Disponi tutte le righe dei record qui sotto in una lista JSON di stringhe, una stringa per riga, tralasciando le righe vuote.

========================================================================

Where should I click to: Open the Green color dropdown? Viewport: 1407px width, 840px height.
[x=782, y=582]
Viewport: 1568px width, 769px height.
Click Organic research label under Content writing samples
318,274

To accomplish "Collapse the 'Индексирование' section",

========================================================================

### Soluzione
[
  "Where should I click to: Open the Green color dropdown? Viewport: 1407px width, 840px height.",
  "[x=782, y=582]",
  "Viewport: 1568px width, 769px height.",
  "Click Organic research label under Content writing samples",
  "318,274",
  "To accomplish \"Collapse the 'Индексирование' section\","
]